# [DIRECTIVE]
Write out every line of the listing below word for word, leaving out the pictures.

# [SUPPLIED RECORDS]
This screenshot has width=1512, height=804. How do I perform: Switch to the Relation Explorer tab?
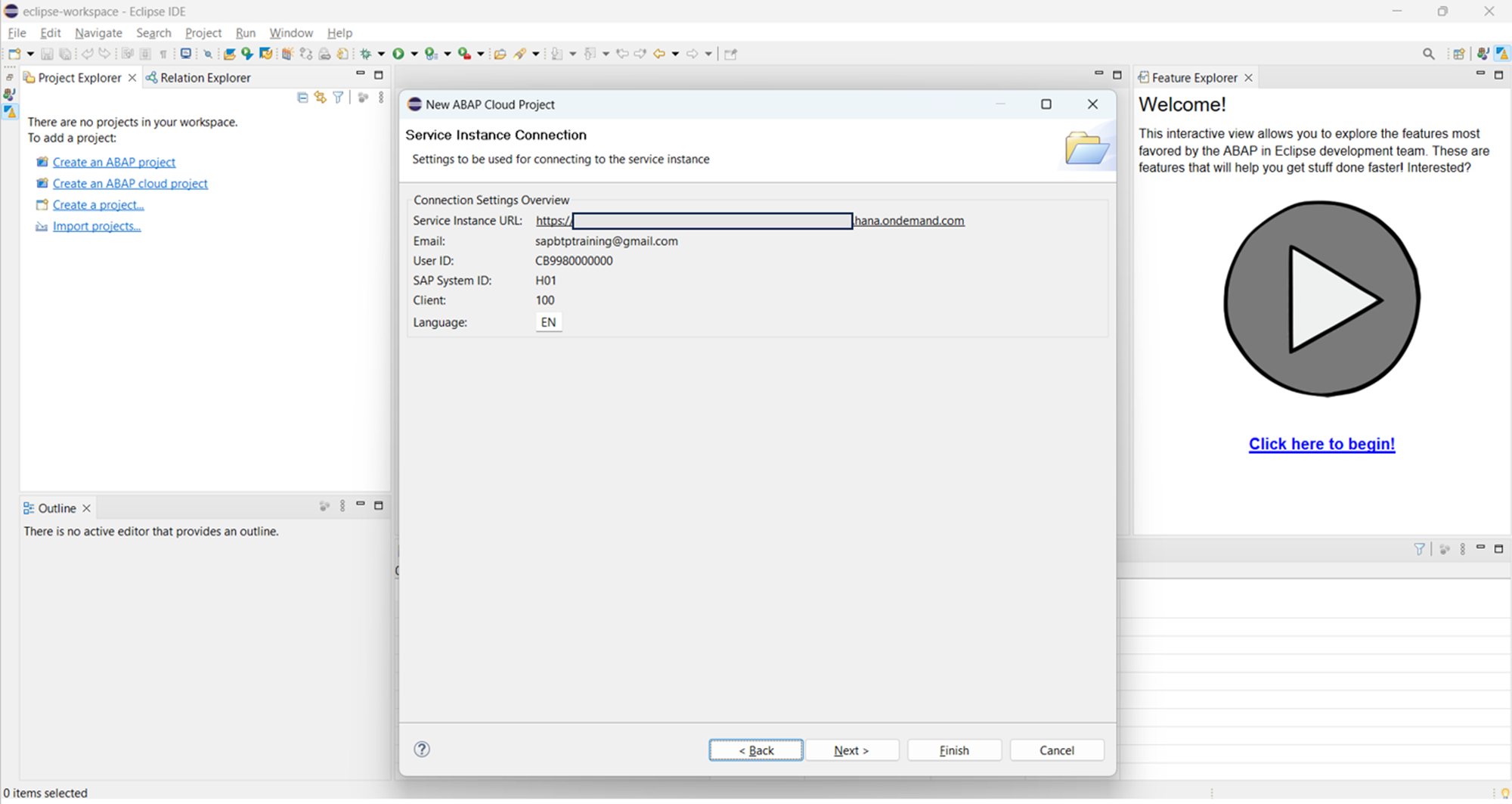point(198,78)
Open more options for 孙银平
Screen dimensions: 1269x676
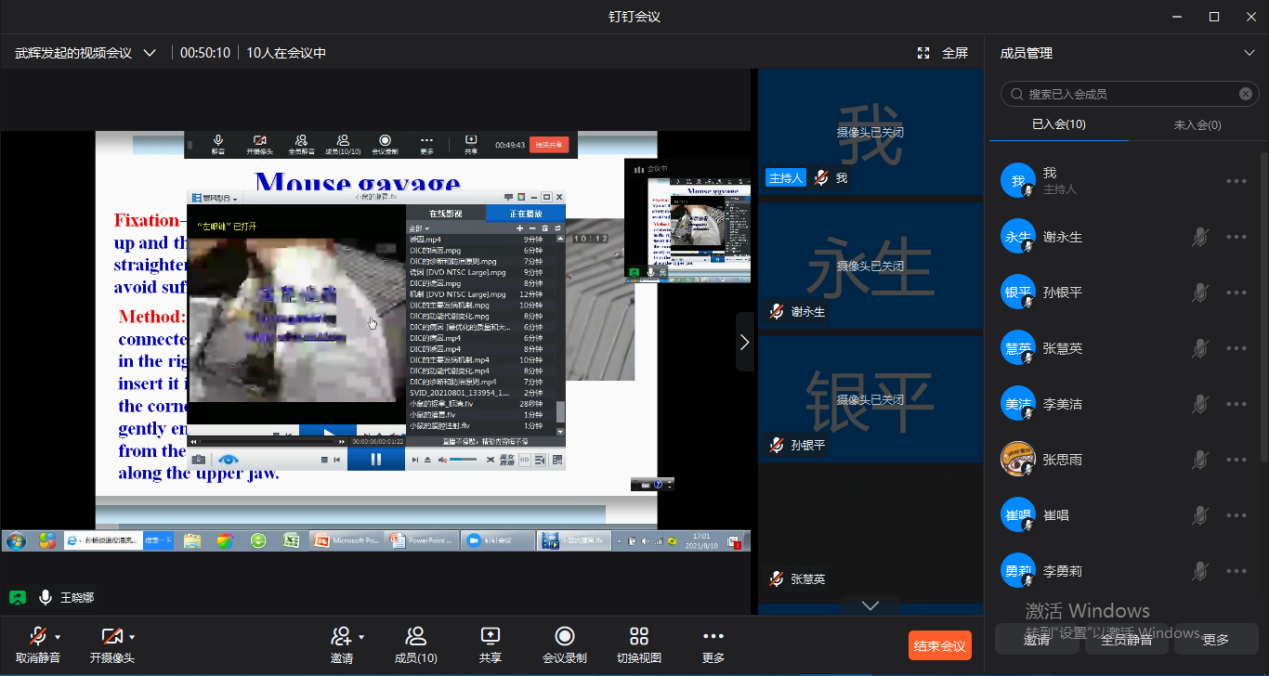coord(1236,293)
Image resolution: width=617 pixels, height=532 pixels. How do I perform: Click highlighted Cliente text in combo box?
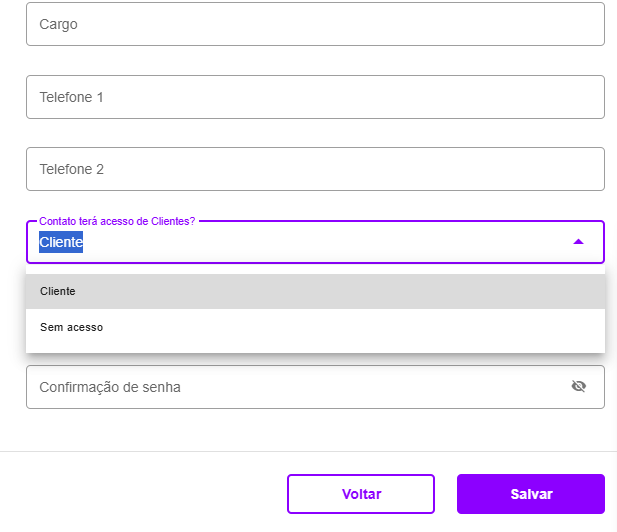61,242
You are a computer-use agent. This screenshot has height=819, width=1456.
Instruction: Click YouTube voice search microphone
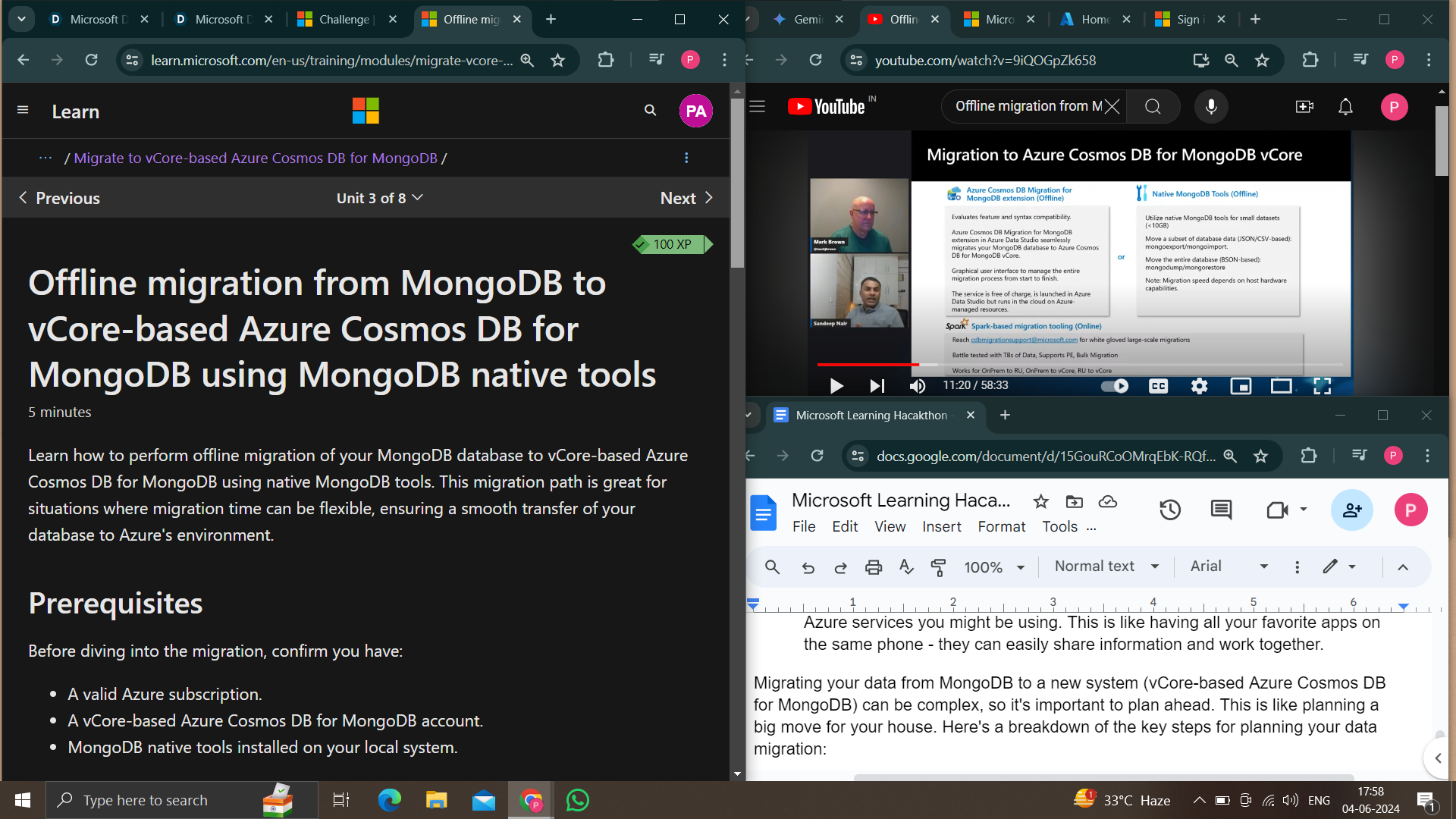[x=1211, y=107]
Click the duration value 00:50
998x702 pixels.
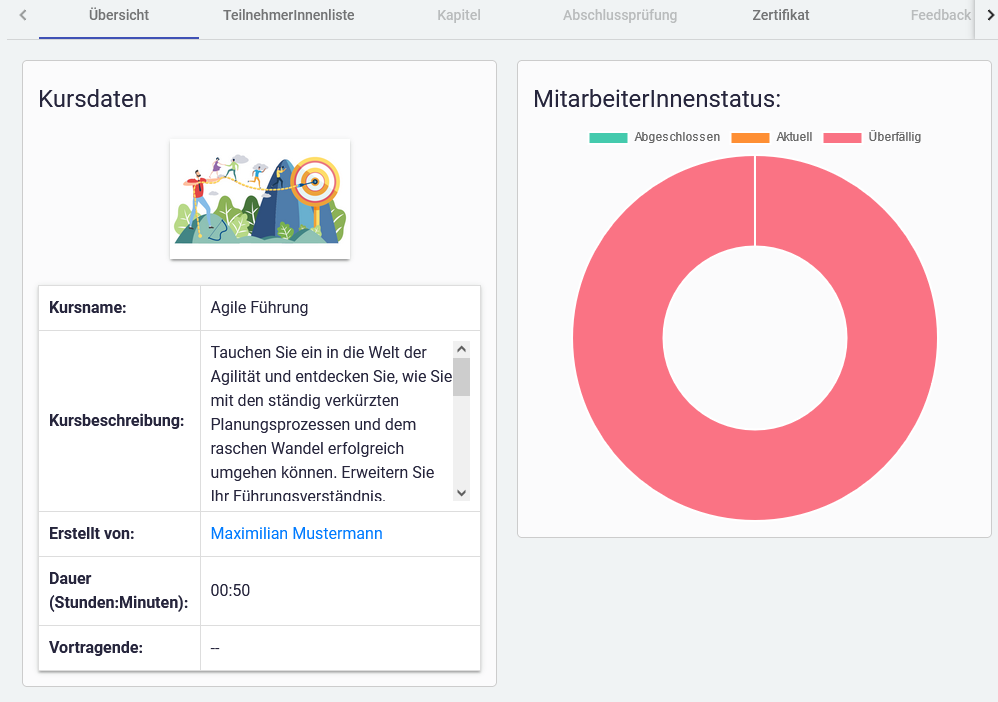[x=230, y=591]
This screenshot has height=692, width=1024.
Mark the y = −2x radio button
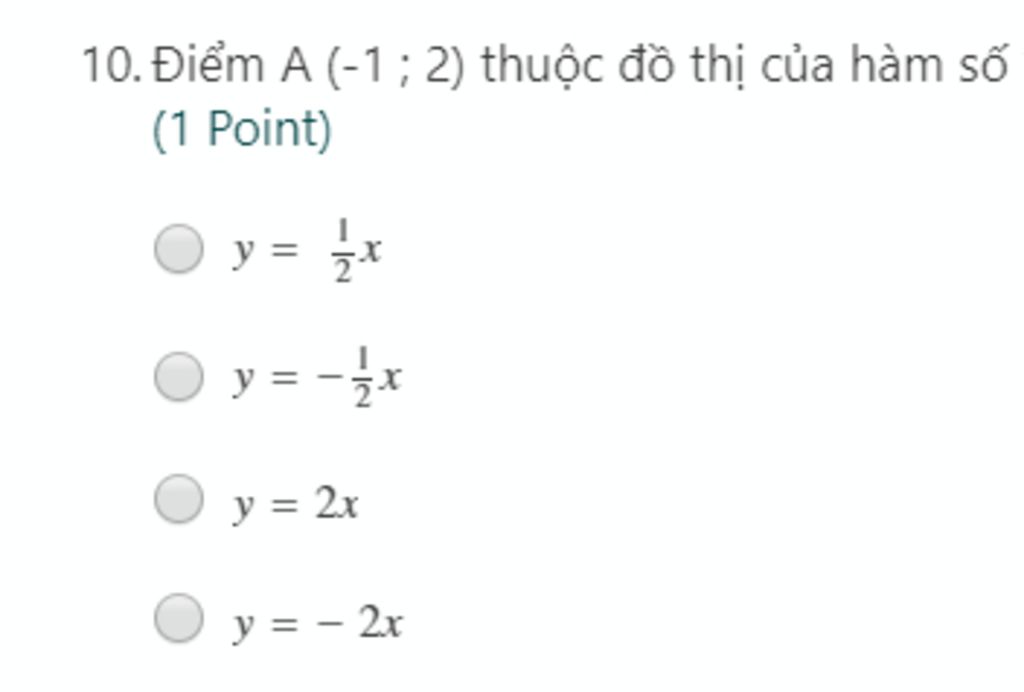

# [FINAL RESULT]
This screenshot has width=1512, height=804. How do I perform: Switch to the Relation Explorer tab?
point(198,78)
Open more options for 孙银平
Screen dimensions: 1269x676
coord(1236,293)
Image resolution: width=617 pixels, height=532 pixels. How do I perform: Click highlighted Cliente text in combo box?
61,242
You are a computer-use agent. This screenshot has height=819, width=1456.
Instruction: Click YouTube voice search microphone
[x=1211, y=107]
Click the duration value 00:50
998x702 pixels.
[x=230, y=591]
This screenshot has height=692, width=1024.
Mark the y = −2x radio button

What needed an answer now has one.